Heading into the living room, beginning to sweat from the apartment’s heat, she reaches for one of her black markers but ends up spilling the entire tray into a heap of objects and doesn’t bother trying to pick them up. Instead she spots a radio among the pile of jetsam. She plugs it in and tries tuning it, but all she can get is static, so she unplugs it and throws it aside. She then heads into her bedroom, only this time leaving the light out. We can see her shadow moving about in the dark. We then see her from the angle of the bench on the street-side where we assume her handsome neighbour must be sitting. She’s moving about the room getting ready for bed. At this point she’s still only a shadow.

Suddenly our view is in the living room from the perspective of sitting in the chair. We look around the room at the scattered objects decorating the walls. They seem now to provide a beauty and warmth of their own. We get up and move slowly through the scattered objects and into the hall.

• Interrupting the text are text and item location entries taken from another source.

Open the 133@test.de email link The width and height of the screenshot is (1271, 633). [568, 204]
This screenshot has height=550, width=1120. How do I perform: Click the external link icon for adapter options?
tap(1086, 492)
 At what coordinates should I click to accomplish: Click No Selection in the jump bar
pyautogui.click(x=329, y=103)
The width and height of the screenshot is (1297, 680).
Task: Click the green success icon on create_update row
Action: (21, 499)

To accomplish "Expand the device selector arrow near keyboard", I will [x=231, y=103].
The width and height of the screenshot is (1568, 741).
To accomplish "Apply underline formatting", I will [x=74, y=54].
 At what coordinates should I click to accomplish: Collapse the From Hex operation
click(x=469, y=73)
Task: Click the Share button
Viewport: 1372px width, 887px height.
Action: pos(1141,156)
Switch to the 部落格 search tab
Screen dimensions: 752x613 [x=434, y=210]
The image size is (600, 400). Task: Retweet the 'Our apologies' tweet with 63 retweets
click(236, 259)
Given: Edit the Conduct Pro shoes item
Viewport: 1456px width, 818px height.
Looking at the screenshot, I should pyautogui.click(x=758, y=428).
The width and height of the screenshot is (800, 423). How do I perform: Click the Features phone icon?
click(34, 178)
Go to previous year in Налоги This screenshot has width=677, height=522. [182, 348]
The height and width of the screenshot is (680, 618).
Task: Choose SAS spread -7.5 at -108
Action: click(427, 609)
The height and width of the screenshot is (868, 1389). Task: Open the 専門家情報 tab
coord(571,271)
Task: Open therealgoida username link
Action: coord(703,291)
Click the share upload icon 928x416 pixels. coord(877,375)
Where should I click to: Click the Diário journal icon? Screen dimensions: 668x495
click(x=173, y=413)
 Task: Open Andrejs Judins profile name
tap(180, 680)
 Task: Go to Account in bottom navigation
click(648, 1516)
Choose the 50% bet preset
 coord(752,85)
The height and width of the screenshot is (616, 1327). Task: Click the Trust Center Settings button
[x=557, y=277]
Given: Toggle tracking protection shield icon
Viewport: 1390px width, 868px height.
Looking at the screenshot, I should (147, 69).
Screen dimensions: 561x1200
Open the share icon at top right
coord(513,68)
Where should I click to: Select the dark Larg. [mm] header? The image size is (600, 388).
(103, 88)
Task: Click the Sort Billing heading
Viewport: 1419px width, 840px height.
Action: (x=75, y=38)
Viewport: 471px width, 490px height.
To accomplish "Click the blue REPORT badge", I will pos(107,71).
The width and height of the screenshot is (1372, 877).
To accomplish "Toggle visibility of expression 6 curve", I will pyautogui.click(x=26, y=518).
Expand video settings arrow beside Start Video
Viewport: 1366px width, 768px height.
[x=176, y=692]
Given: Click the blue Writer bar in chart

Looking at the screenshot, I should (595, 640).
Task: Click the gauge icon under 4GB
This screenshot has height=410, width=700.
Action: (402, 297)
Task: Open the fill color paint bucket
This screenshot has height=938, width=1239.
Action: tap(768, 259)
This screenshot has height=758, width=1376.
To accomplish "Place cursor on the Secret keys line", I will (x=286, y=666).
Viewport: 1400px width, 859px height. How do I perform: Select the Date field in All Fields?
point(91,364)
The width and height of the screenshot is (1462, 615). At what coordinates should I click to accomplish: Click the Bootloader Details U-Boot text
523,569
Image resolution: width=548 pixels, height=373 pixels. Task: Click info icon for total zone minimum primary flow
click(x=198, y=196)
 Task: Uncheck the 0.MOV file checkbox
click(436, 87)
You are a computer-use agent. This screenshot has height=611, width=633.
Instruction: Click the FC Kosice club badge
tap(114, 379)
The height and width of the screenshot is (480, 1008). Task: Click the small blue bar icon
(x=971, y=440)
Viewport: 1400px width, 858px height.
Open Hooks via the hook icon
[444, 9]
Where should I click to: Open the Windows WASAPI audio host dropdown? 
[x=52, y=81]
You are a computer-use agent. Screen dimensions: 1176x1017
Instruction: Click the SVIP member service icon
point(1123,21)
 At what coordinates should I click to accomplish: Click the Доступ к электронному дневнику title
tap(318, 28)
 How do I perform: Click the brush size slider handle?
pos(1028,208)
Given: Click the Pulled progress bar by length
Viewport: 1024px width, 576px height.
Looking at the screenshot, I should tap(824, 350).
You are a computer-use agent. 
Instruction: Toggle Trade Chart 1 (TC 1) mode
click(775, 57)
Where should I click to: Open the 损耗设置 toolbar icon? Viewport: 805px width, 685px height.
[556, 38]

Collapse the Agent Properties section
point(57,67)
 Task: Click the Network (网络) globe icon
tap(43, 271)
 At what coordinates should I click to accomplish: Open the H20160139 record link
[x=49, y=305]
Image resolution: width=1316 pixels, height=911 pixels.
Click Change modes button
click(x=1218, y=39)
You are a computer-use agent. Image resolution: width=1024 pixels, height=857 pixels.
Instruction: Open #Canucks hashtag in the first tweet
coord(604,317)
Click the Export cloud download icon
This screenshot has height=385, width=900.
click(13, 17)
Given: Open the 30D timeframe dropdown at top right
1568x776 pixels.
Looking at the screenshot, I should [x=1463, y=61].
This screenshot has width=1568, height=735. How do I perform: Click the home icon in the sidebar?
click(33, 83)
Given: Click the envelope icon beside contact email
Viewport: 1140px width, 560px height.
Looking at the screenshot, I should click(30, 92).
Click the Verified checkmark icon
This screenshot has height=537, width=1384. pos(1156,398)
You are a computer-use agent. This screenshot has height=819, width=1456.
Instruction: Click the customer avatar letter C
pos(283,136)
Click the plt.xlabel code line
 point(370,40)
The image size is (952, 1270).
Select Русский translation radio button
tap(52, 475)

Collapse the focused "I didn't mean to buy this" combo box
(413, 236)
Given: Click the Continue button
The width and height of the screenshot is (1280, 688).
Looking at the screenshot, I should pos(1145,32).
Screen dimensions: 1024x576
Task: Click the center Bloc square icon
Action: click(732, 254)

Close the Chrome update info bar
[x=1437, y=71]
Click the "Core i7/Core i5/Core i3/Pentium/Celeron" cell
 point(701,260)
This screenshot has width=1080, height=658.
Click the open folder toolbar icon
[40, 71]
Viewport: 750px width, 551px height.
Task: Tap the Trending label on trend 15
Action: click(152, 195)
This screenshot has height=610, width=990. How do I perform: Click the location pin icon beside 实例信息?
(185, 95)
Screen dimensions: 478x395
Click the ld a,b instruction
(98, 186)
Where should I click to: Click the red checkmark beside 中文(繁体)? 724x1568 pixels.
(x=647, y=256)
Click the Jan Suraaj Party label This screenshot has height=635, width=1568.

EXT. – BLOOR ST., TORONTO – CONTINUED THAT NIGHT
We see the tinted view of lights passing along Bloor Street in the night traffic. Nothing is visible but the glare of lights. The view shifts for an instant up toward Marissa’s window, but nothing is visible; all is darkness. The shot does not hold on the window but only shifts past it carelessly and comes back to the passing cars.

INT. – MARISSA’S APARTMENT – CONTINUED THAT NIGHT
We continue along toward Marissa’s bedroom, as though we are walking down the hall in the head of the mannequin, and just before we can see inside, the camera cuts back to the untinted view from the street-side. We can see Marissa’s naked upper body standing statue-still in the Bloor streetlight. The shot cuts back to a tinted view of the racing lights of cars, and then back to the untinted view of the window. Behind her we see the obscured shadow of a human figure in the entrance at her bedroom door. Marissa slowly reaches out and closes the blind.